How Microdroplets Accelerate Aza-Michael Additions

How Microdroplets Accelerate Aza-Michael Additions

Author: ChemistryViews

Microdroplets can act like tiny chemical reactors, and their special physicochemical properties can accelerate some reactions, sometimes by several orders of magnitude. They can also remove a need for catalysts or change the product distribution. Knowing how exactly microdroplets influence reactions would be useful for their application. However, this has not been fully understood so far. Factors that could have an influence are, for example, partial solvation of the reactants or transition states, the pH in the droplets, electric fields, concentration changes to due evaporation, etc.

Xinxing Zhang, Nankai University, Tianjin, China, Jing Xie, Beijing Institute of Technology, China, and colleagues have investigated how microdroplets influence a model aza-Michael addition reaction between methylamine and acrylamide. The team used quantum chemistry calculations to study the effects of partial solvation, pH values, and interfacial electric fields (IEFs) in methanol or water microdroplets. They also performed the reaction experimentally, both in a spray of microdroplets and in the bulk. In water microdroplets and methanol microdroplets, the yield of the reaction was 84 % and 57 %, respectively, under the same conditions. Compared with the bulk, water microdroplets can accelerate the reaction by a factor of over 107.

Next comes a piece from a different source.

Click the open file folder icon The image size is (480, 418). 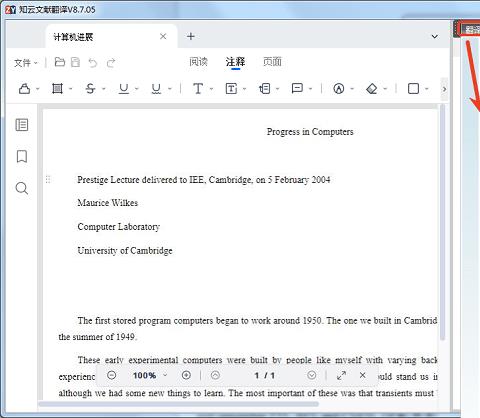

The researchers used density functional theory (DFT) calculations to determine the structures of the chemical species involved and more accurate abinitio calculations to determine the energies of the optimized structures. To study the effects of IEFs, they simulated electric fields of different strengths that are consistent with those at the microdroplet interface. To account for the pH values, the team simulated protonated species, and for the effects of partial solvation, they performed calculations with different numbers of solvent molecules included.

The researchers found that the reaction acceleration is based on several factors. The acidic environment at the microdroplet surface is key, lowering the activation barrier by ca. 9 kcal mol–1. This influence of the acidity is also consistent with the higher yield in water compared with methanol. The IEF can also decrease the barrier by about 2 kcal mol–1. According to the work, partial solvation only has a negligible effect. The team points out that the studied reaction is influenced by the pH value and the results might not be transferable to other reactions with different mechanisms.